In 2015, NewsMail copy sales ranked 9th of all the nation’s daily newspapers, averaging 8461 copies a day. Average NewsMail readership approached 36 000 on weekdays and 38 000 on Saturdays, including print, digital and connected devices.

In April 2020, News Corp announced that it would suspend many of its rural newspapers as the outbreak of COVID-19 caused economic conditions and advertisement revenue to deteriorate rapidly. The company announced that it would cease printing activities at most of its locations until the end of June 2020, but would continue to publish its 14 daily newspapers. NewsMail followed other Queensland’s newspapers such as Mackay’s Daily Mercury, Gladstone’s Observer, Queensland Times, Sunshine Coast Daily, Rockhampton’s Morning Bulletin, Chinchilla News, Dalby Herald, Gatton Star, Noosa News, South Burnett Times, Stanthorpe Border Post, Western Star, Western Times, Whitsunday Times, Whitsunday Coast Guardian and Bowen Independent to become digital-only newspapers (Meade, 2020). The last issue of print newspaper was printed on Saturday, June 25, 2020.

=== Digital newspaper ===
NewsMail introduced the digital newspaper with immediate access to daily content with a distinct focus on local current affairs and relevant news from national to international matters. The digital is described as an interactive, inclusive, user-friendly online town center for all the Queensland and northern New South Wales particularly and Australian citizens in general.

=== News app ===
In approximately 2019, NewsMail created its own namesake local news app for tablets and mobile phones for readers to follow topics and receive news notifications. In April 2021, the app was discontinued as it was outdated. Readers were instead encouraged to download The Courier Mail app for coverage of Queensland news.

== Awards ==
In 1980, News-Mail's Frank Davis received a Walkley Award for Best Story in a Provincial Newspaper.

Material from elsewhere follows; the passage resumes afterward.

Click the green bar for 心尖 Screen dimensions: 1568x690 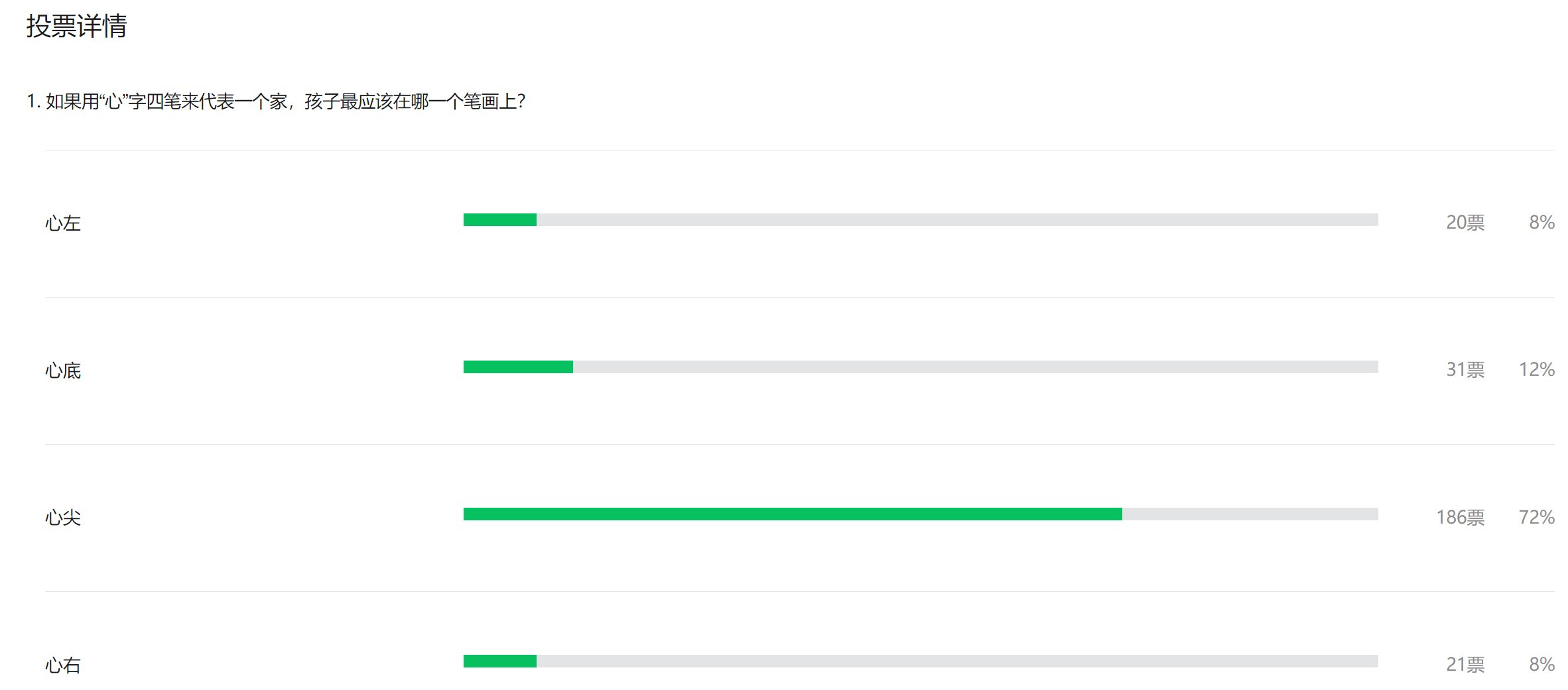[x=793, y=514]
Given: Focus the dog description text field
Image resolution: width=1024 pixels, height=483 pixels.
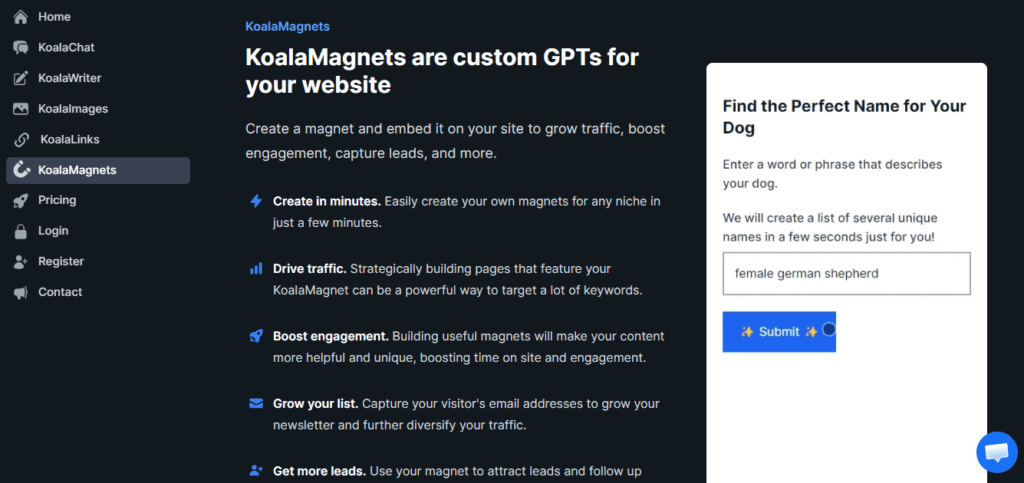Looking at the screenshot, I should pos(846,273).

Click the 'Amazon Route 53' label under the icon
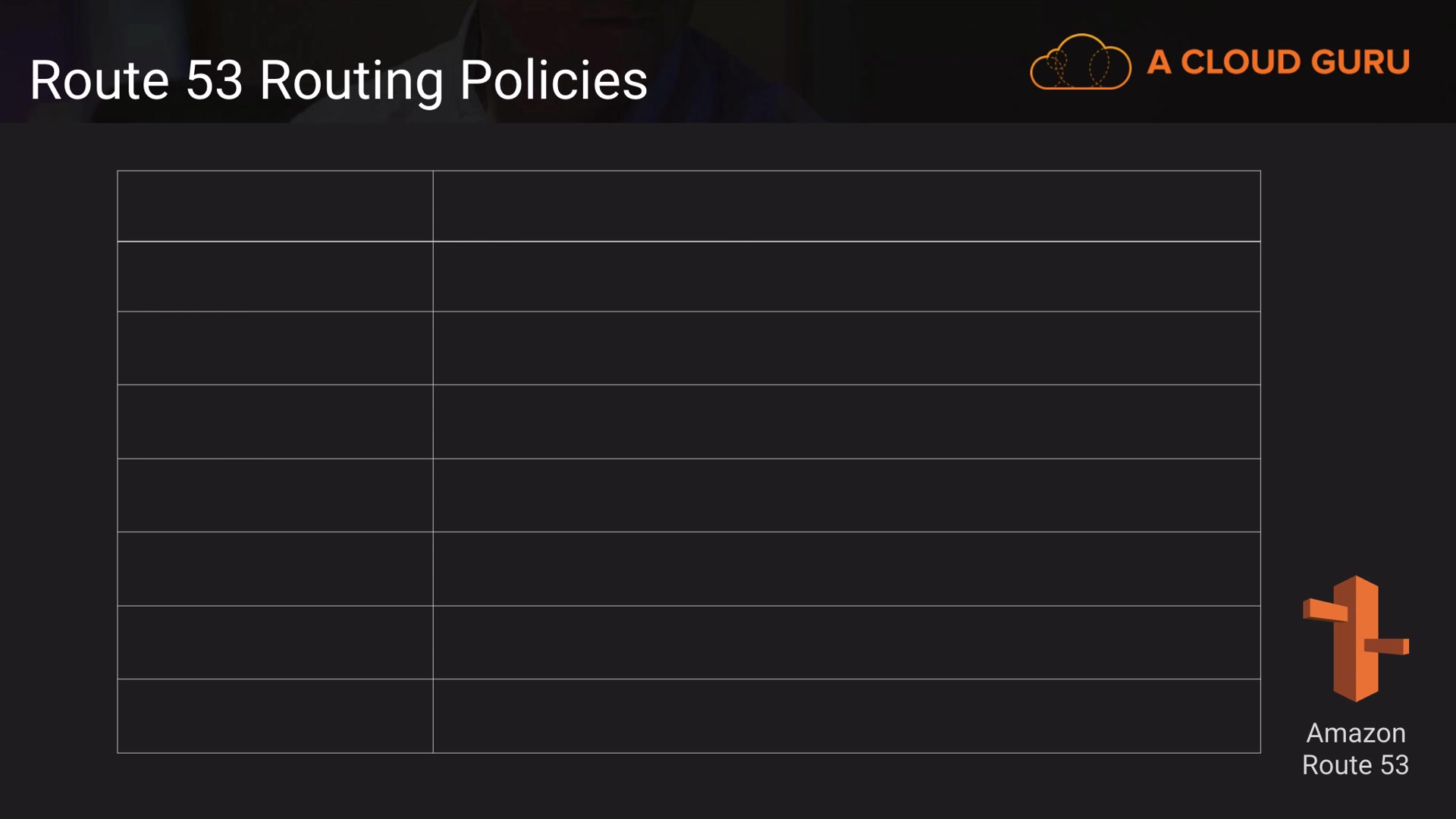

In 2000, NewsMail staff won the Walkley Award for Coverage of Suburban or Regional Affairs for their Childers backpacker fire article. During the time of the biggest news story in the history of the city, Rod Rehbein was editor of the magazine.

== Directors ==
In 1925, director-editor Steve Walker died. Sidney Barton became the proprietor and editor of Bundaberg News & Mail until his death in 1931.

Muriel Hooper Barton was appointed as the Daily News & Mail’s director and office manager; Jack Cecil Brady was managing director.

In 1965, NewsMail director Carl Nielson wrote a letter to Mr. Manning called for action to prevent a takeover by Queensland Press Pty Ltd (publishers of the Brisbane Courier-Mail). Several family firms including NewsMail remained as part of Australian Provincial Newspapers Ltd.

In 1992, Malcolm Smith replaced Roy Theodore to become general manager.

In 2007, Wayne Tomkins replaced Russell Lister and became general manager.

In 2011, Angus Irwin was appointed general manager.

Till 2020, Megan Sheehan was appointed Editor of NewsMail and Ingrid Barham appointed Chief Executive Officer. Shelley Strachan is now the Editor of the NewsMail and several other mastheads across the Wide Bay.